### DATASET EXCERPTS
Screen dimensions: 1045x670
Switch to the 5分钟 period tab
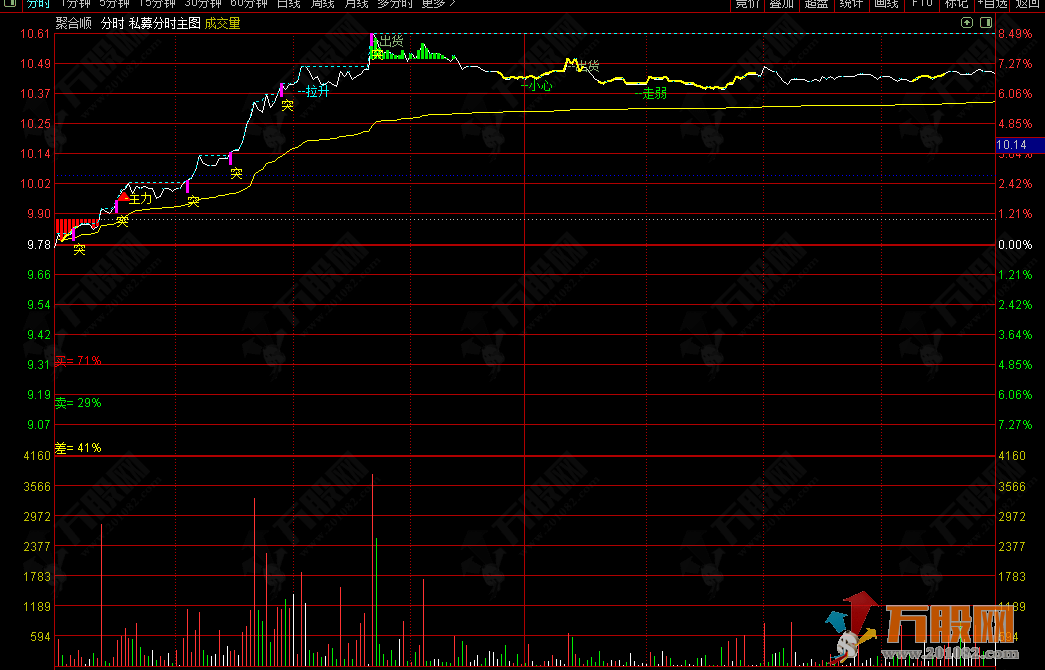point(115,4)
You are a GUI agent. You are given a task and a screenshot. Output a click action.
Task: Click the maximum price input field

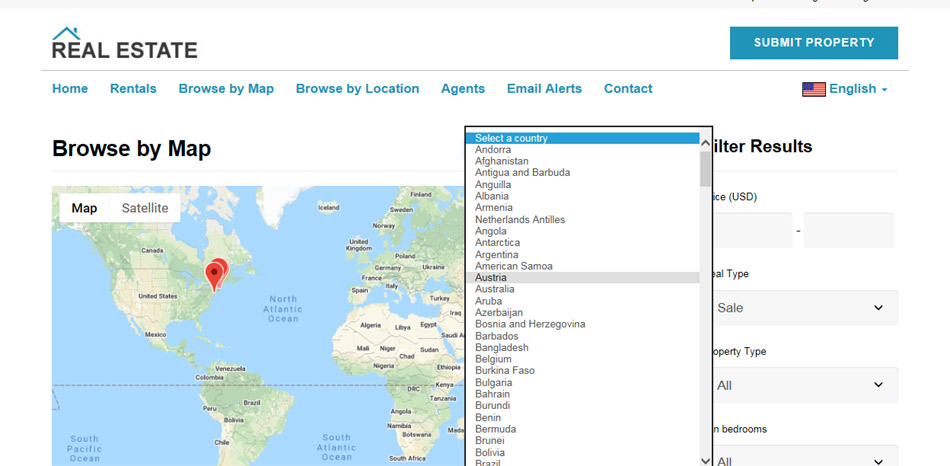tap(848, 230)
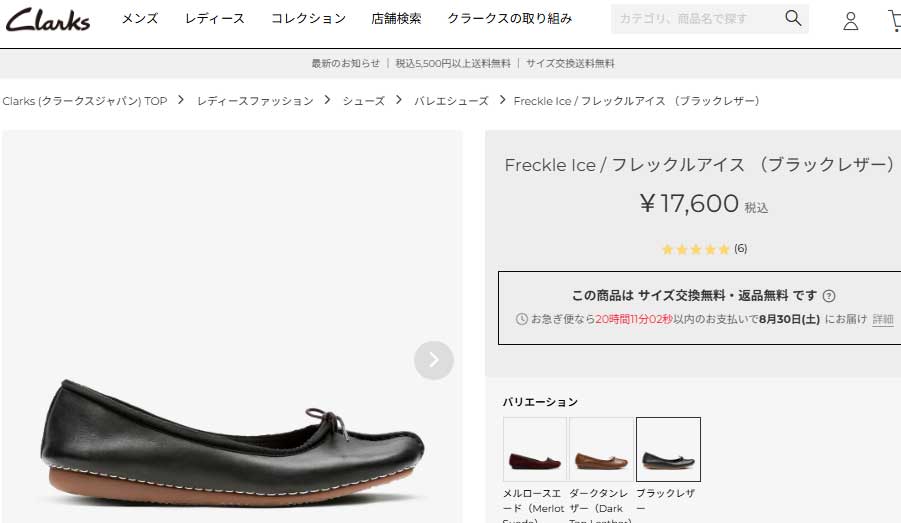Click the search magnifier icon
This screenshot has height=523, width=901.
coord(793,19)
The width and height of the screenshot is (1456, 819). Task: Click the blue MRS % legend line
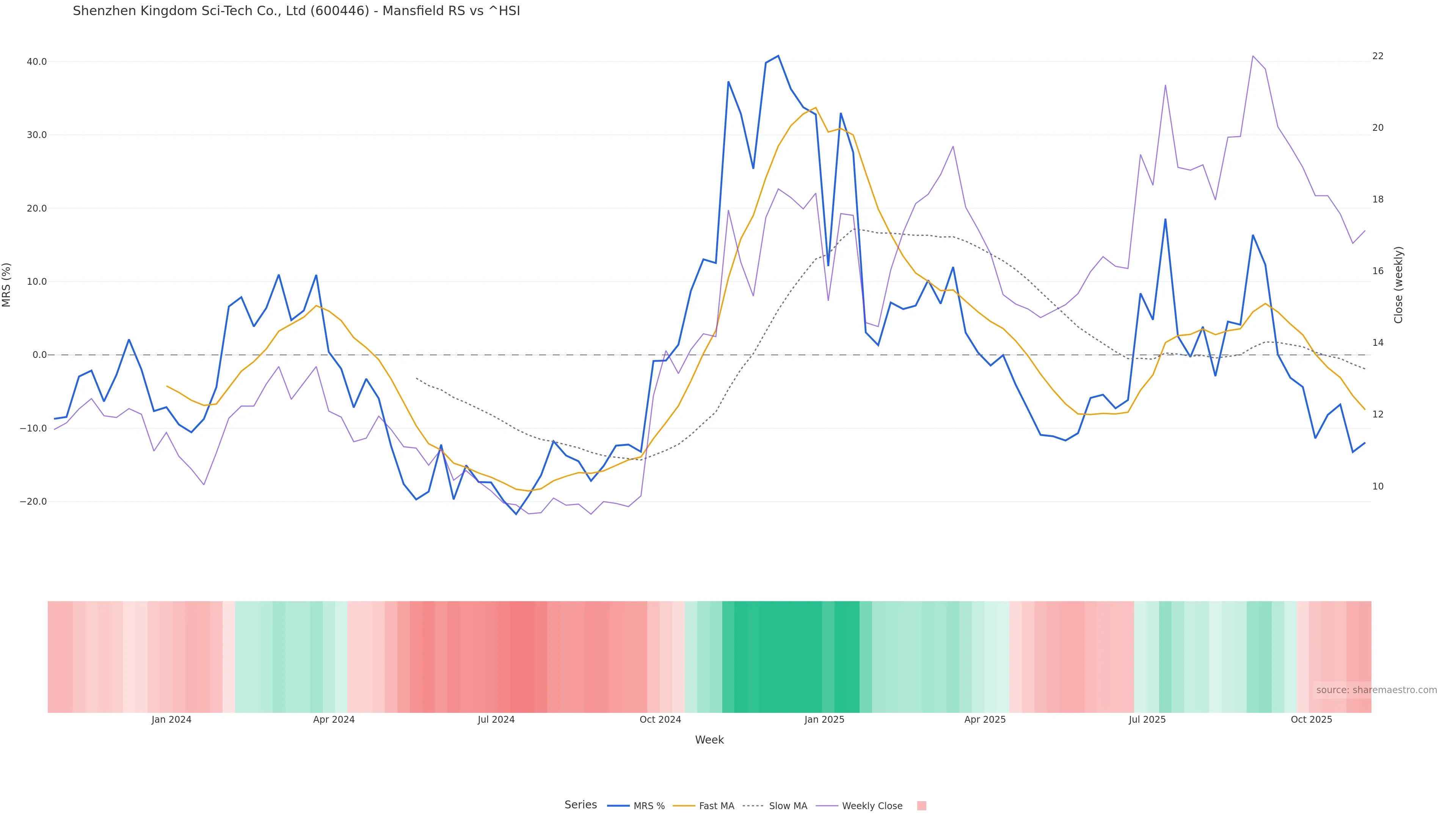[618, 805]
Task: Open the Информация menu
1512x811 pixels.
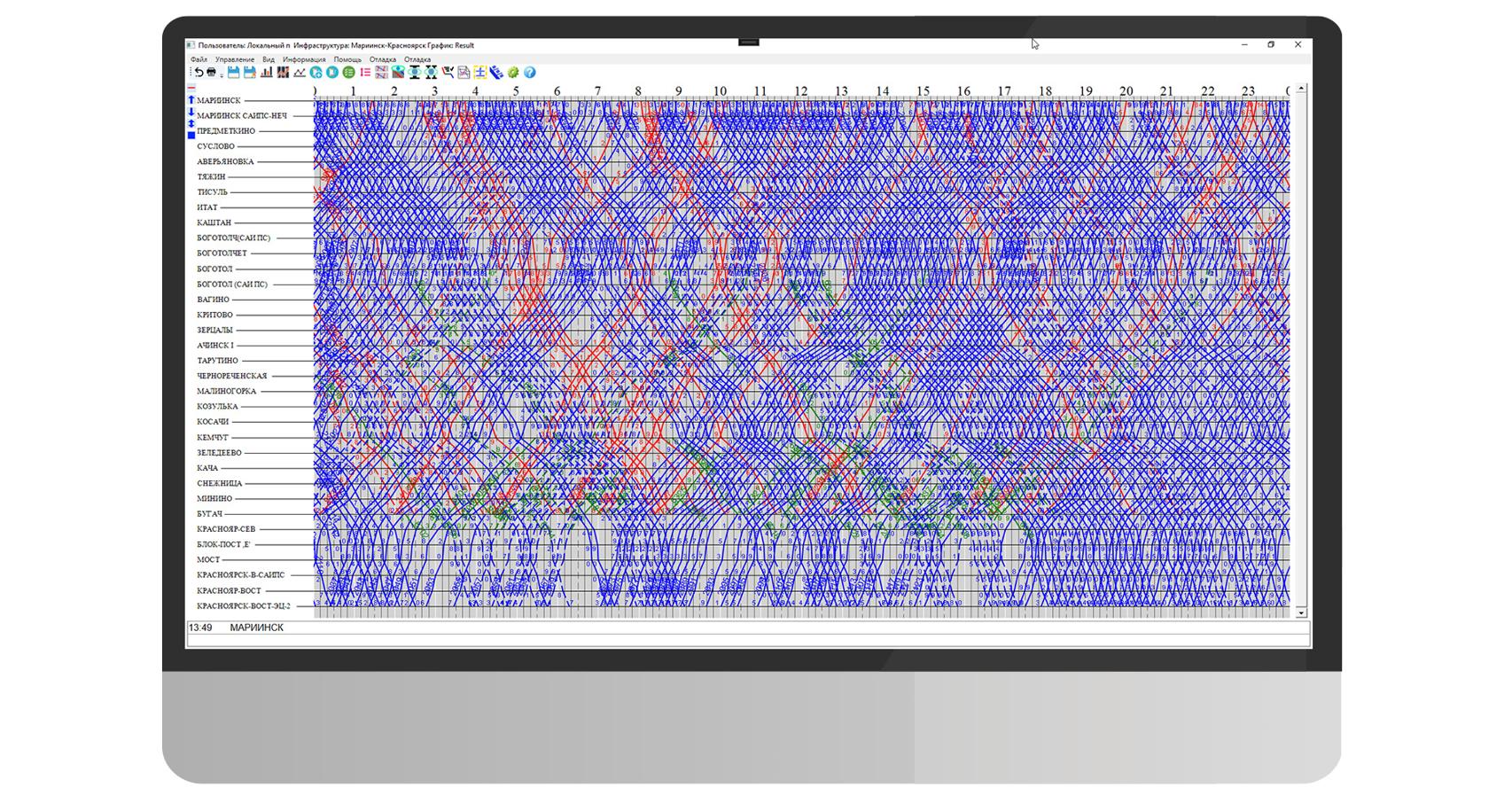Action: pos(304,59)
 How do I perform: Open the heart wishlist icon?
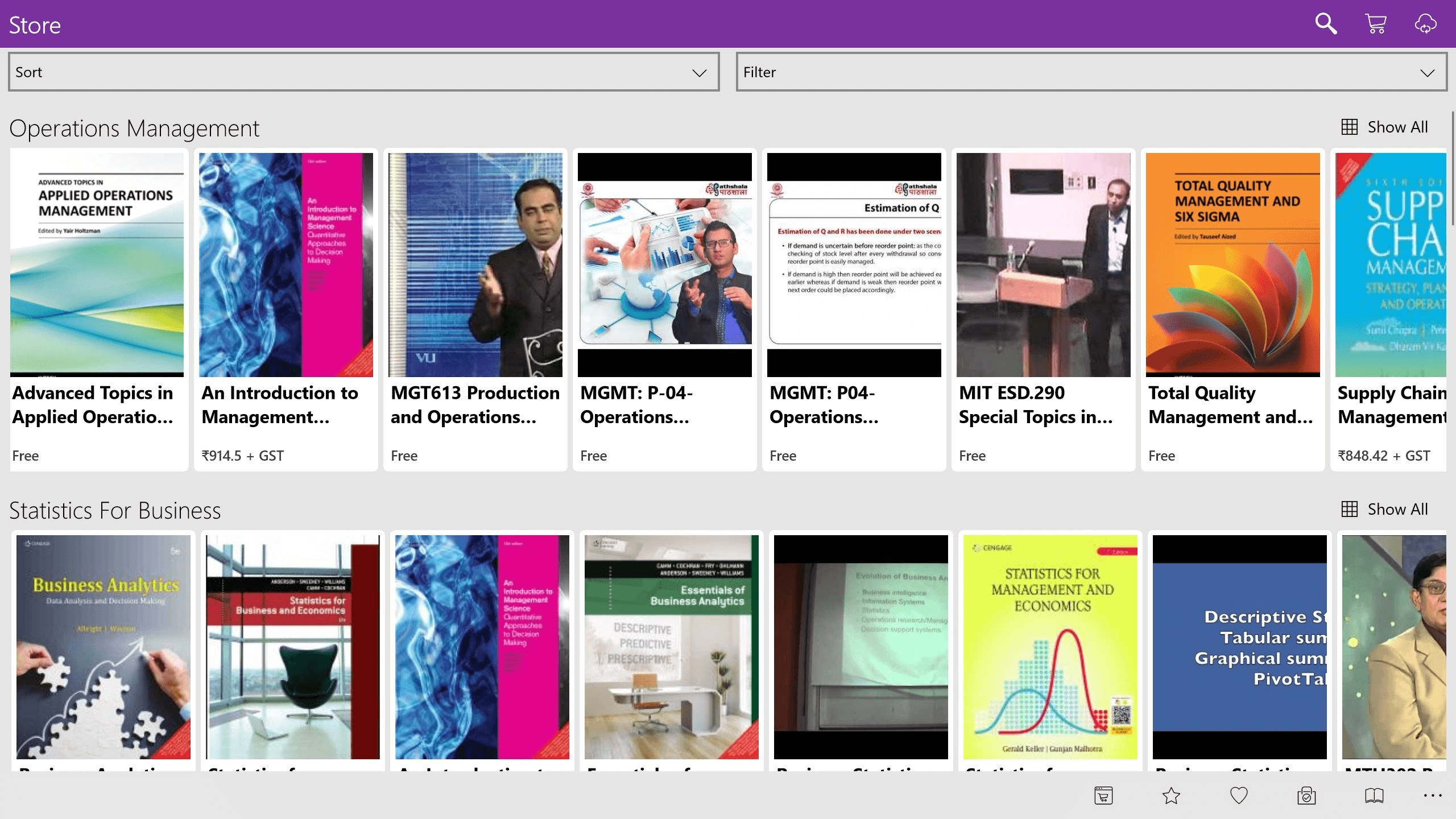point(1239,795)
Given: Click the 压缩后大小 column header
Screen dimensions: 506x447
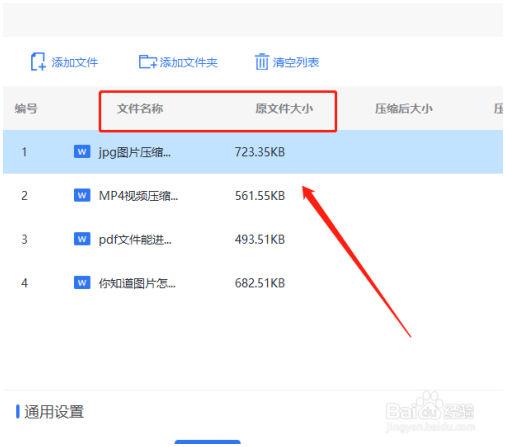Looking at the screenshot, I should pyautogui.click(x=404, y=109).
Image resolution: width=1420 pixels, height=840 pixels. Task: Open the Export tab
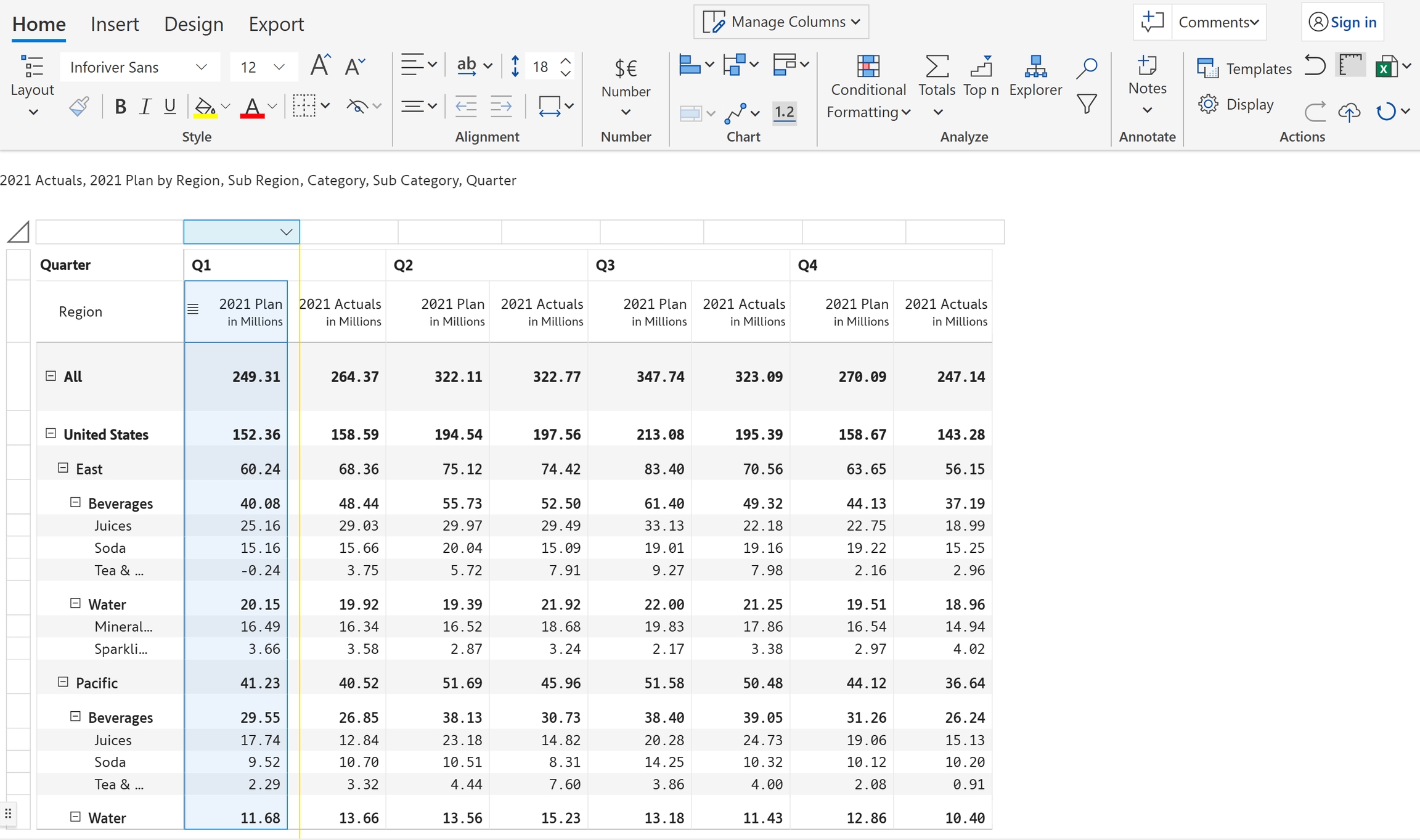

### WRITTEN TASK
Copy out every line of text from the items above exactly, and leave out the pictures.

### FULL RESPONSE
Screen dimensions: 1045x670
Switch to the 5分钟 period tab
point(115,4)
You are a GUI agent. You are given a task and a screenshot. Output a click action.
Task: Click the maximum price input field

tap(848, 230)
Click the search magnifier icon
This screenshot has height=523, width=901.
coord(793,19)
The width and height of the screenshot is (1456, 819). Task: Click the blue MRS % legend line
[618, 805]
Task: Open the Информация menu
1512x811 pixels.
Action: pos(304,59)
 How do I perform: Open the heart wishlist icon?
point(1239,795)
Given: Click the 压缩后大小 column header
Screen dimensions: 506x447
Looking at the screenshot, I should pyautogui.click(x=404, y=109).
Image resolution: width=1420 pixels, height=840 pixels. Task: Open the Export tab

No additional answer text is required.